The majority of parenteral drug products are manufactured in glass vials with an elastomeric rubber stopper and a crimp cap. The vial sealing process is a critical process step during fill-and-finish operations, as it defines the seal quality of the final product. Different critical capping process parameters can affect rubber stopper defects, rubber stopper compression, container closure integrity, and also crimp cap quality. A sufficiently high force to remove the flip-off button prior to usage is required to ensure quality of the drug product unit by the flip-off button during storage, transportation, and until opening and use. Therefore, the final product is 100% visually inspected for lose or defective crimp caps, which is subjective as well as time- and labor-intensive. In this study, we sealed several container closure system configurations with different capping equipment settings (with corresponding residual seal force values) to investigate the torque moment required to turn the crimp cap. A correlation between torque moment and residual seal force has been established. The torque moment was found to be influenced by several parameters, including diameter of the vial head, type of rubber stopper (serum or lyophilized) and type of crimp cap (West® or Datwyler®). In addition, we measured the force required to remove the flip-off button of a sealed container closure system. The capping process had no influence on measured forces; however, it was possible to detect partially crimped vials. In conclusion, a controlled capping process with a defined target residual seal force range leads to a tight crimp cap on a sealed container closure system and can ensure product quality. LAY ABSTRACT: The majority of parenteral drug products are manufactured in a glass vials with an elastomeric rubber stopper and a crimp cap. The vial sealing process is a critical process step during fill-and-finish operations, as it defines the seal quality of the final product. An adequate force to remove the flip-off button prior to usage is required to ensure product quality during storage and transportation until use. In addition, the complete crimp cap needs to be fixed in a tight position on the vial. In this study, we investigated the torque moment required to turn the crimp cap and the force required to remove the flip-off button of container closure system sealed with different capping equipment process parameters (having different residual seal force values).

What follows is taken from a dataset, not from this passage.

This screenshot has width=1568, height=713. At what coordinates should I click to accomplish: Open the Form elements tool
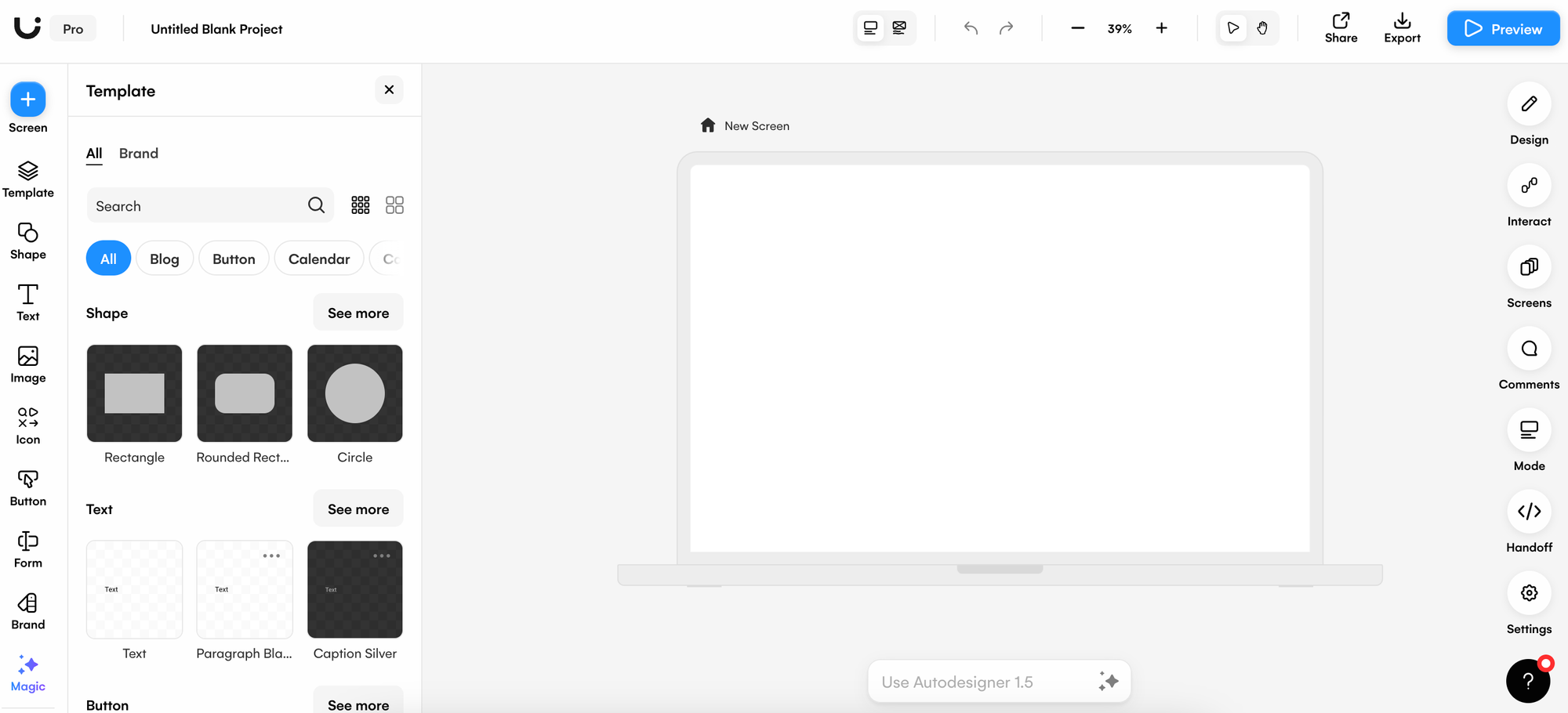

The pharmaceutical vial capping process: Container closure systems, capping equipment, regulatory framework, and seal quality tests.

Parenteral drug products are protected by appropriate primary packaging to protect against environmental factors, including potential microbial contamination during shelf life duration. The most commonly used CCS configuration for parenteral drug products is the glass vial, sealed with a rubber stopper and an aluminum crimp cap. In combination with an adequately designed and controlled aseptic fill/finish processes, a well-designed and characterized capping process is indispensable to ensure product quality and integrity and to minimize rejections during the manufacturing process. In this review, the health authority requirements and expectations related to container closure system quality and container closure integrity are summarized. The pharmaceutical vial, the rubber stopper, and the crimp cap are described. Different capping techniques are critically compared: The most common capping equipment with a rotating capping plate produces the lowest amount of particle. The strength and challenges of methods to control the capping process are discussed. The residual seal force method can characterize the capping process independent of the used capping equipment or CCS. We analyze the root causes of several cosmetic defects associated with the vial capping process.